A eulogy for coding, which has always felt like an endlessly deep and rich domain, after ChatGPT swallowed knowledge and skills that take lifetimes to master
Coding has always felt to me like an endlessly deep and rich domain. Now I find myself wanting to write a eulogy for it.
Context & Ripple Effects
This is an early cultural diagnosis of generative AI’s effect on programming: the concern is not merely faster code production, but whether expertise once accumulated through long practice is being compressed into an interface. A contemporaneous counterpoint argued that chatbots can repackage existing ideas while lacking human lateral thinking, underscoring that the dispute was initially about the boundaries of machine assistance rather than a settled replacement story.
Later coverage makes the question more concrete. Reports of junior developers becoming dependent on coding copilots and of developers shifting toward an architect-like role show the debate moving from coding’s cultural status to how skills are learned and work is divided.
First-order effects
- The article gives voice to programmers who experience ChatGPT as a challenge to the value and identity attached to mastering code, rather than simply another productivity tool.
- It reframes coding knowledge as something users can increasingly access conversationally, raising the immediate premium on judgment about what to ask for and how to assess the result.
Second-order effects
- If AI handles more routine implementation, teams can move human attention toward system design, review, and problem framing—the role shift later described as developers becoming more like architects.

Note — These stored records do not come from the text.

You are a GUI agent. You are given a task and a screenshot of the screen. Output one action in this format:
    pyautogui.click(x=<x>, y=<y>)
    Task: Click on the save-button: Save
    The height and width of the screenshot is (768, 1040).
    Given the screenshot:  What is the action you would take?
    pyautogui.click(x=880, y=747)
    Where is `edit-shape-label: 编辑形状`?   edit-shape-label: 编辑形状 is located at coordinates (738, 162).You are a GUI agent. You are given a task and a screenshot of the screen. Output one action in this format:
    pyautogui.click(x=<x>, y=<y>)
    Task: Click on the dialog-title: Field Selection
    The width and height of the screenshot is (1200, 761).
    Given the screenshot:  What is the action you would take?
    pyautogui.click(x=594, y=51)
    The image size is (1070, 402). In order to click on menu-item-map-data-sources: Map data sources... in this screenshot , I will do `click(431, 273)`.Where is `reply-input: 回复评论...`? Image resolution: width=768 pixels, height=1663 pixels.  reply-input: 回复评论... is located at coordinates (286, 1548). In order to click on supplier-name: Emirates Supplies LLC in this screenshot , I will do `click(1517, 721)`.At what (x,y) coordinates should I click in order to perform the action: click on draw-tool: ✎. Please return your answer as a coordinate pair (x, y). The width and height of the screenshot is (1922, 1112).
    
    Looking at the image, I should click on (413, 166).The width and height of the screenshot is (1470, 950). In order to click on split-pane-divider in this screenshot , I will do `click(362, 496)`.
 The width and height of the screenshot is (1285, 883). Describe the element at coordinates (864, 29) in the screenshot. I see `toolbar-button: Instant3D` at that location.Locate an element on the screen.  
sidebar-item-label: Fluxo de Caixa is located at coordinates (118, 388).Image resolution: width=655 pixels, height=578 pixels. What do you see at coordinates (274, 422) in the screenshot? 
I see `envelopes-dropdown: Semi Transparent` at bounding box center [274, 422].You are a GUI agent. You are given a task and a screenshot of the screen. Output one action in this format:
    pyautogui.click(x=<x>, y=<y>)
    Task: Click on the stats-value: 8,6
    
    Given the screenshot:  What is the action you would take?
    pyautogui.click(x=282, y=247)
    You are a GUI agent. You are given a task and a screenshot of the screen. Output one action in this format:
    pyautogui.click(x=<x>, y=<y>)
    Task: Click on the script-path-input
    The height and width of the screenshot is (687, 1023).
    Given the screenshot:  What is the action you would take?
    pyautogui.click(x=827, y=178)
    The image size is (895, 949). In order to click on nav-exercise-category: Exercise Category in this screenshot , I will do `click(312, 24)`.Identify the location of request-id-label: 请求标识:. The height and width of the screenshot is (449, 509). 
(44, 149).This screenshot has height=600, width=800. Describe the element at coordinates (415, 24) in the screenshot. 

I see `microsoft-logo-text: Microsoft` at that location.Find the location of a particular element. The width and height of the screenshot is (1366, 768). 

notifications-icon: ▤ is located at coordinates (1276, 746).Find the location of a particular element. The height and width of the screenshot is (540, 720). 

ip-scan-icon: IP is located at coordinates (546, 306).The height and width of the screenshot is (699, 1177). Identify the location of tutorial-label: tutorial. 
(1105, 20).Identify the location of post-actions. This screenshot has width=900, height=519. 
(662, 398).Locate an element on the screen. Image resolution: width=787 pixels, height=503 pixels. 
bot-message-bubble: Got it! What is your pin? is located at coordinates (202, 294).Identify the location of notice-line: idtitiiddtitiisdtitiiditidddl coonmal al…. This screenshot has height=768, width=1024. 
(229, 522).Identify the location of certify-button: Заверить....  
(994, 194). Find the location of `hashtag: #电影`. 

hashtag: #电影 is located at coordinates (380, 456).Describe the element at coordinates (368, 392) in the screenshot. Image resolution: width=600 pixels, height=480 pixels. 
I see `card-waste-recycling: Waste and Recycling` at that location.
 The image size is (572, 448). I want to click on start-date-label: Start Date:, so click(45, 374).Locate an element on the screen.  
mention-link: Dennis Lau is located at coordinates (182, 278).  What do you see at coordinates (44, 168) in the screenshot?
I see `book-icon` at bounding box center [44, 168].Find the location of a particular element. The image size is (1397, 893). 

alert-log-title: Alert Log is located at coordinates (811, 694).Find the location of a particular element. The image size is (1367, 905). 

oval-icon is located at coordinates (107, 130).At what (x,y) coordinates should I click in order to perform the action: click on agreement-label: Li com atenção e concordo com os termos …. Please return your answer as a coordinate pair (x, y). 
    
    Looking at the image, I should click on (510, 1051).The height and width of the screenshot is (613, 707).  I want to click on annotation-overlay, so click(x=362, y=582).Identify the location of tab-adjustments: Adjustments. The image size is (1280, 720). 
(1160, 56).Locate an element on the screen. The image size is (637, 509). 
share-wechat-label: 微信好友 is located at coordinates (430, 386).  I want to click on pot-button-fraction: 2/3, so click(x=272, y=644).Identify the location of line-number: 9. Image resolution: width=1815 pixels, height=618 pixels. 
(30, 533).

- Training becomes a pressure point: reliance on copilots can reduce opportunities to build foundations through hands-on implementation, as later concern over junior-developer dependence illustrates.
Third-order effects
- Software work may stratify more sharply between people who can direct and validate AI-generated output and those whose value is tied primarily to producing routine code; the extent depends on whether validation skills remain broadly taught.
- This is a step toward the assistant becoming the primary work surface for software creation, where accumulated technical knowledge is mediated through AI tools rather than accessed mainly through documentation, languages, and individual practice.
The trend: Generative AI is shifting programming from an implementation-centered craft toward AI-mediated specification, verification, and systems judgment.